(Data provided):
=== Begin Enclosure ===

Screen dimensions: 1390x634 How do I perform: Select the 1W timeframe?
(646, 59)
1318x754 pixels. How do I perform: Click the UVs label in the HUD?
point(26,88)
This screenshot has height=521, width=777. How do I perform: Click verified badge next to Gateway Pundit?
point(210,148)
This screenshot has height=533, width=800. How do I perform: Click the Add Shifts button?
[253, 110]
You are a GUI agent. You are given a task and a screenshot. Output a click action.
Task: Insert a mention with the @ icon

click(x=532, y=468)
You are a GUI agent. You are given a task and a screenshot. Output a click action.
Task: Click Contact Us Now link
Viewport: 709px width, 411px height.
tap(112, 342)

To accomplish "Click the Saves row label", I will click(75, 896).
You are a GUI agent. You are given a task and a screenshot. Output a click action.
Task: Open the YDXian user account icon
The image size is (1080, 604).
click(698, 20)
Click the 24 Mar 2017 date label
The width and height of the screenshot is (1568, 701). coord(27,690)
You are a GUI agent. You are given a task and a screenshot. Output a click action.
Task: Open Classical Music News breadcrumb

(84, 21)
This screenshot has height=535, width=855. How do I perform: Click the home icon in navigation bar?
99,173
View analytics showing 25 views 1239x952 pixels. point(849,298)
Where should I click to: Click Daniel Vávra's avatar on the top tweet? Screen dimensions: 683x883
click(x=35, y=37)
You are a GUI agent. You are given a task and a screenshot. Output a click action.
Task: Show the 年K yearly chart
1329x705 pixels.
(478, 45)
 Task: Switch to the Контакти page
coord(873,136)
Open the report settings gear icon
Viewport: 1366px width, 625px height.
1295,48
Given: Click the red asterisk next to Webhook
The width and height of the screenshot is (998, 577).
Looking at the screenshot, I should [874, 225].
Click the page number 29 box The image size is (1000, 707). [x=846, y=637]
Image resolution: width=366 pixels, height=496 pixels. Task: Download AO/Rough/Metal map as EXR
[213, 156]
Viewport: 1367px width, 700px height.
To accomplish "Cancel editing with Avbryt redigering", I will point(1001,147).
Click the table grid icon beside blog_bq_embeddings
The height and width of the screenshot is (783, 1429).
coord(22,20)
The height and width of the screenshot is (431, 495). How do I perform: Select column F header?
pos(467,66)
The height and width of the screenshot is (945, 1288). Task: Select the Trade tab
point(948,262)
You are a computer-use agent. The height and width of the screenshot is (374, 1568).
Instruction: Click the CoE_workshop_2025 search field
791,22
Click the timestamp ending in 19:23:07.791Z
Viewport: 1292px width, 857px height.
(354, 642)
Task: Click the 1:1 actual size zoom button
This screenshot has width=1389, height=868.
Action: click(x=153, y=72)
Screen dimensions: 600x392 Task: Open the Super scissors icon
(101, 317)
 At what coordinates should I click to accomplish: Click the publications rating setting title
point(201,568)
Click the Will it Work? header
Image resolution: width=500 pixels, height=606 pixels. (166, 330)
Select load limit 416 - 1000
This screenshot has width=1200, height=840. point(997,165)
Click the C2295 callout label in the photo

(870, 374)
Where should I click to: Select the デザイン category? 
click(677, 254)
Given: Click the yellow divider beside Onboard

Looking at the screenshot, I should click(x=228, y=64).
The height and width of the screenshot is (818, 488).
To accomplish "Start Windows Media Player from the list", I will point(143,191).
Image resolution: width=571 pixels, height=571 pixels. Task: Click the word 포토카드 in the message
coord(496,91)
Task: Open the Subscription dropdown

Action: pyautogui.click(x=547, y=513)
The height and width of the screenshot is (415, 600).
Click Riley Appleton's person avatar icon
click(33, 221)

=== End Enclosure ===

(Task instructions): Keeping each line exactly as it is, retype all of the data.

(Answer to the problem):
Screen dimensions: 1390x634 How do I perform: Select the 1W timeframe?
(646, 59)
1318x754 pixels. How do I perform: Click the UVs label in the HUD?
point(26,88)
This screenshot has height=521, width=777. How do I perform: Click verified badge next to Gateway Pundit?
point(210,148)
This screenshot has height=533, width=800. How do I perform: Click the Add Shifts button?
[253, 110]
You are a GUI agent. You are given a task and a screenshot. Output a click action.
Task: Insert a mention with the @ icon

click(x=532, y=468)
You are a GUI agent. You are given a task and a screenshot. Output a click action.
Task: Click Contact Us Now link
Viewport: 709px width, 411px height.
tap(112, 342)

To accomplish "Click the Saves row label", I will click(75, 896).
You are a GUI agent. You are given a task and a screenshot. Output a click action.
Task: Open the YDXian user account icon
The image size is (1080, 604).
click(698, 20)
Click the 24 Mar 2017 date label
The width and height of the screenshot is (1568, 701). coord(27,690)
You are a GUI agent. You are given a task and a screenshot. Output a click action.
Task: Open Classical Music News breadcrumb

(84, 21)
This screenshot has height=535, width=855. How do I perform: Click the home icon in navigation bar?
99,173
View analytics showing 25 views 1239x952 pixels. point(849,298)
Where should I click to: Click Daniel Vávra's avatar on the top tweet? Screen dimensions: 683x883
click(x=35, y=37)
You are a GUI agent. You are given a task and a screenshot. Output a click action.
Task: Show the 年K yearly chart
1329x705 pixels.
(478, 45)
 Task: Switch to the Контакти page
coord(873,136)
Open the report settings gear icon
Viewport: 1366px width, 625px height.
1295,48
Given: Click the red asterisk next to Webhook
The width and height of the screenshot is (998, 577).
Looking at the screenshot, I should [874, 225].
Click the page number 29 box The image size is (1000, 707). [x=846, y=637]
Image resolution: width=366 pixels, height=496 pixels. Task: Download AO/Rough/Metal map as EXR
[213, 156]
Viewport: 1367px width, 700px height.
To accomplish "Cancel editing with Avbryt redigering", I will point(1001,147).
Click the table grid icon beside blog_bq_embeddings
The height and width of the screenshot is (783, 1429).
coord(22,20)
The height and width of the screenshot is (431, 495). How do I perform: Select column F header?
pos(467,66)
The height and width of the screenshot is (945, 1288). Task: Select the Trade tab
point(948,262)
You are a computer-use agent. The height and width of the screenshot is (374, 1568).
Instruction: Click the CoE_workshop_2025 search field
791,22
Click the timestamp ending in 19:23:07.791Z
Viewport: 1292px width, 857px height.
(354, 642)
Task: Click the 1:1 actual size zoom button
This screenshot has width=1389, height=868.
Action: click(x=153, y=72)
Screen dimensions: 600x392 Task: Open the Super scissors icon
(101, 317)
 At what coordinates should I click to accomplish: Click the publications rating setting title
point(201,568)
Click the Will it Work? header
Image resolution: width=500 pixels, height=606 pixels. (166, 330)
Select load limit 416 - 1000
This screenshot has width=1200, height=840. point(997,165)
Click the C2295 callout label in the photo

(870, 374)
Where should I click to: Select the デザイン category? 
click(677, 254)
Given: Click the yellow divider beside Onboard

Looking at the screenshot, I should click(x=228, y=64).
The height and width of the screenshot is (818, 488).
To accomplish "Start Windows Media Player from the list", I will point(143,191).
Image resolution: width=571 pixels, height=571 pixels. Task: Click the word 포토카드 in the message
coord(496,91)
Task: Open the Subscription dropdown

Action: pyautogui.click(x=547, y=513)
The height and width of the screenshot is (415, 600).
Click Riley Appleton's person avatar icon
click(33, 221)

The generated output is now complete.